Sony patentó el walkman o de cómo regresar al origen

Hay momentos, lugares, que denominamos patria. La infancia, aquel libro prestado de la adolescencia, una canción… Soy poeta y los poetas volamos, miramos más allá de las murallas y creemos en divinidades muy poco divinas: alcohol, tabaco, drogas, mujeres, musas. Soy poeta, sí, y los poetas no tenemos patria. A pesar de escribir metáforas, los clichés nos hacen la vida más fácil. Necesitamos los tópicos. Necesitamos los lugares comunes. Por eso, utilizamos ciudadanos del mundo como expresión arrojadiza, como arma para defendernos de los himnos sin letra. Porque somos de letras. Sí.

Es lunes por la noche. Mañana tengo un recital en Chachi & Chachi. Leeré poemas escritos durante años, pero llevaré versos de mi último trabajo, ese que verá la luz en los próximos meses. Un recital de estilo clásico, con su escenario y su público, con los versos como única posibilidad para tejer sensibilidades o salir derrotado. Palabras, simples palabras, colocadas una detrás de otra para penetrar en el silencio del oyente. Palabras colocadas en fila y acomodadas sobre un patrón musical para demostrar que la poesía es accesible, que está cerca de todos nosotros: en los diálogos de una serie, en una valla publicitaria, en un artículo del periódico o en el último gol de Nolito con el Celta de Vigo.

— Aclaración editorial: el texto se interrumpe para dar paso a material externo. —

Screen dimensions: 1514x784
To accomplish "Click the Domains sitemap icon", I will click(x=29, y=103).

Ciudadano del mundo, decía, pero ya no lo digo. A estas alturas, ya no tengo que impresionar a nadie. Soy zamorano. Sé de dónde vengo, pero no sé a dónde me dirijo. Sé que mañana leeré versos de amor.txt y que la chica del fondo no olvidará que la era de la comunicación no garantiza el contacto. Sé que mi madre sonreirá orgullosa y que Arturo, ya tío, encontrará el toque irónico con el que parecer distanciado, pero yo sabré que la literatura le habrá mojado las mejillas. Y nunca se lo diré. Y él a mí tampoco. Es el secreto que nos mantiene despiertos.

Mañana sucederán muchas cosas. Será un día largo, con nervios y ganas, pero esta noche es la noche de un lunes. Un lunes precioso de mitad de octubre. Ha dejado de llover y la ciudad, silenciosa y efímera, ajena a la llegada de la alta velocidad y a los cortejos ministeriales, ajena a Berlanga y a Pepe Isbert, está dispuesta para el reencuentro. Quiero ser la ciudad y puede que la ciudad, por una vez, pretenda parecerse a mí.

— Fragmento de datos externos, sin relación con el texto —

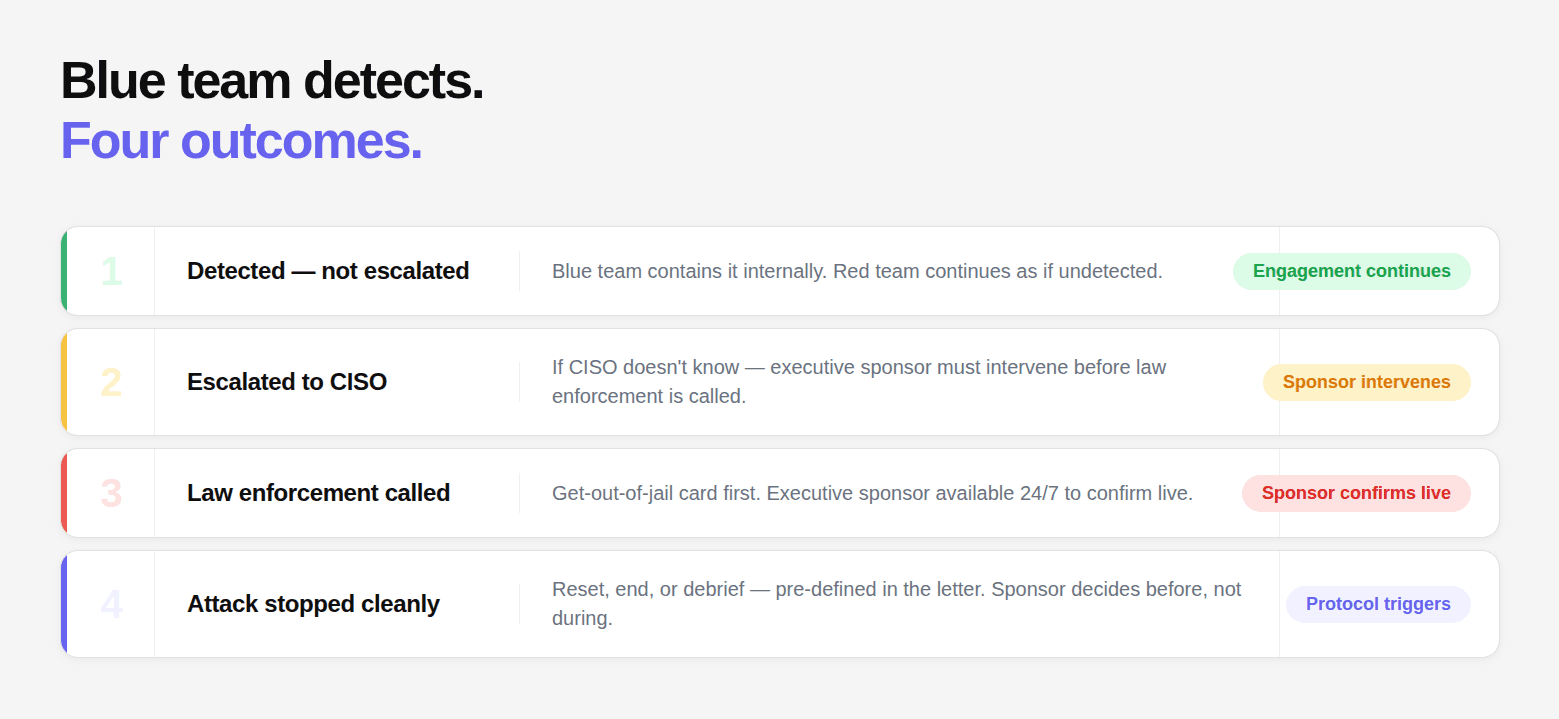Click the purple Four outcomes heading
This screenshot has height=719, width=1559.
241,141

Me acompaña. F. me acompaña siempre. Desgastamos las calles con nuestro paso ligero. Hoy no buscamos un Cadillac ni las vistas al océano. Hoy nos conformamos con unos tiberios en el Bambú y una sepia en el Duende. Nos conformamos con la tranquilidad, con la vigencia de los puntos de partida, conscientes de que el camino, ya desandado, no había hecho más que comenzar. Con el leve rumor del Río.

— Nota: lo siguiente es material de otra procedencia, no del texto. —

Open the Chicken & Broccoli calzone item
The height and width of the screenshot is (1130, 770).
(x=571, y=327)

Todos tenemos una patria y la mía, la nuestra, está aquí. En este mirador que siempre pareció un tablón de anuncios. En esta quietud desde donde descifrar el horizonte, desde donde comprender las estrellas y los mapas cartográficos. Aquí aprendí los primeros acordes con los viejos amigos, aquí tracé los primeros esbozos a lápiz, aquí nos sentamos el día en que nos dimos cuenta de que la revolución nunca viene diseñada desde fuera. Aquí, bajo la atenta mirada de ese graffitti, una honda y cálida representación de Claudio Rodríguez, volvimos a besarnos.

Ya de vuelta, pensando en el recital, repetía una y otra vez las enseñanzas del maestro: dad al aire mi voz. Y que en el aire sea de todos. Y la sepan todos. Una letanía que, dicen, se escucha en la noche de los lunes, en el Mirador del Troncoso.